[Information given — start]

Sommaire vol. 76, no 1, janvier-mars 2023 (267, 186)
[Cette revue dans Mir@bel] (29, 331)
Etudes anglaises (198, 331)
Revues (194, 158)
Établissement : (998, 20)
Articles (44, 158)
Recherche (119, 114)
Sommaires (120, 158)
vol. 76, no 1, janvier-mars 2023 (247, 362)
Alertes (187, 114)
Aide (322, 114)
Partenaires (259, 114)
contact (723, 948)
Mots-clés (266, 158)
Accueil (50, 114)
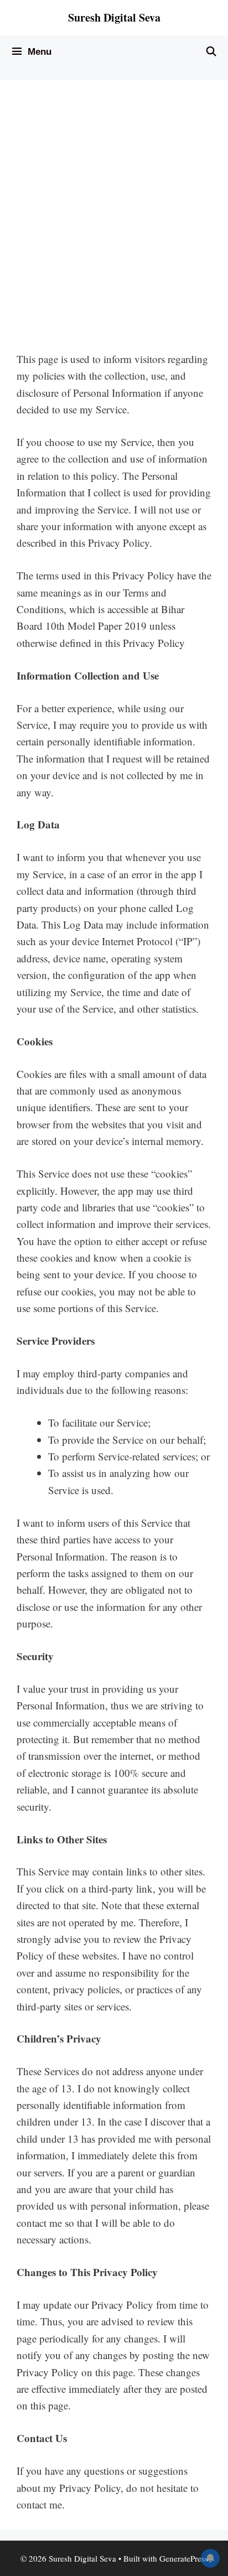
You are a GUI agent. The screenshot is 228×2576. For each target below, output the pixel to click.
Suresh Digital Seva (114, 17)
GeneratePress (183, 2558)
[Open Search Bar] (211, 52)
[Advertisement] (114, 216)
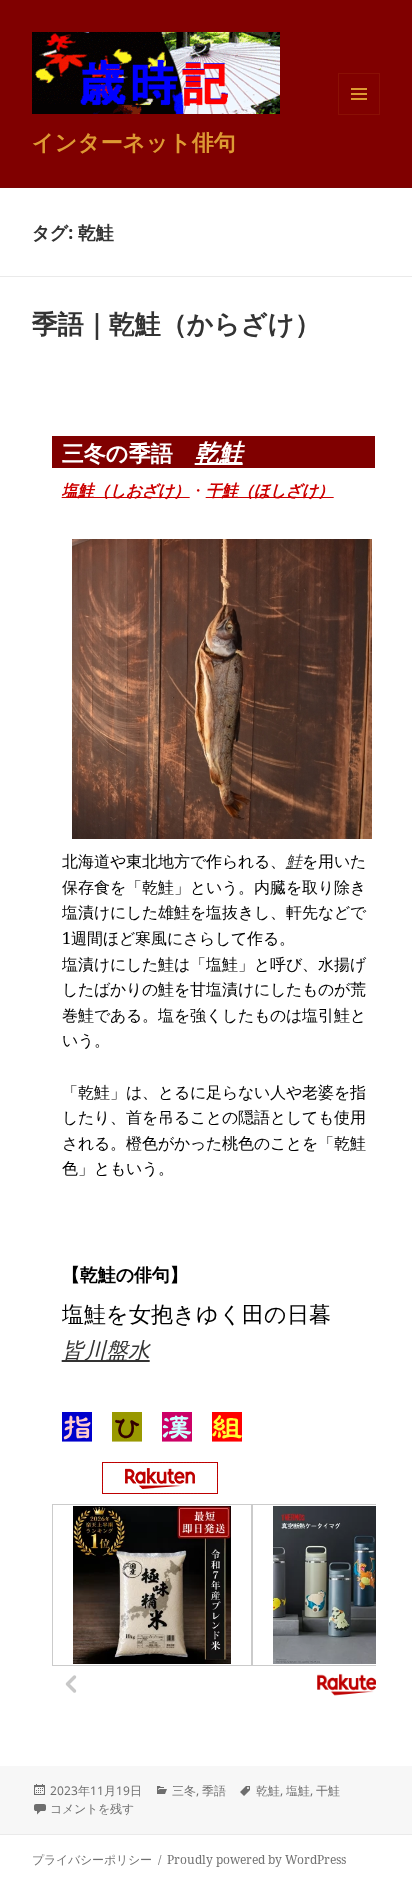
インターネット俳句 (134, 141)
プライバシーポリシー (92, 1859)
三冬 (184, 1790)
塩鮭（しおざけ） (126, 490)
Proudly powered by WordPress (256, 1859)
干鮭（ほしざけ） (270, 490)
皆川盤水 (106, 1349)
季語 (214, 1790)
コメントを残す (92, 1808)
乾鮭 (219, 451)
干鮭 (328, 1790)
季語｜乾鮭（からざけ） (176, 323)
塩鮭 (298, 1790)
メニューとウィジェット (359, 114)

[Information given — finish]

> _Exercise goal_
Since the pictures are not part of the copy, transcribe only the remaining material, exactly.

> _Solution_
Sommaire vol. 76, no 1, janvier-mars 2023 (267, 186)
[Cette revue dans Mir@bel] (29, 331)
Etudes anglaises (198, 331)
Revues (194, 158)
Établissement : (998, 20)
Articles (44, 158)
Recherche (119, 114)
Sommaires (120, 158)
vol. 76, no 1, janvier-mars 2023 (247, 362)
Alertes (187, 114)
Aide (322, 114)
Partenaires (259, 114)
contact (723, 948)
Mots-clés (266, 158)
Accueil (50, 114)
You are a GUI agent. The screenshot is 228×2576. For each target below, output the pixel to click.
Suresh Digital Seva (114, 17)
GeneratePress (183, 2558)
[Open Search Bar] (211, 52)
[Advertisement] (114, 216)
インターネット俳句 (134, 141)
プライバシーポリシー (92, 1859)
三冬 (184, 1790)
塩鮭（しおざけ） (126, 490)
Proudly powered by WordPress (256, 1859)
干鮭（ほしざけ） (270, 490)
皆川盤水 (106, 1349)
季語 (214, 1790)
コメントを残す (92, 1808)
乾鮭 (219, 451)
干鮭 (328, 1790)
季語｜乾鮭（からざけ） (176, 323)
塩鮭 (298, 1790)
メニューとウィジェット (359, 114)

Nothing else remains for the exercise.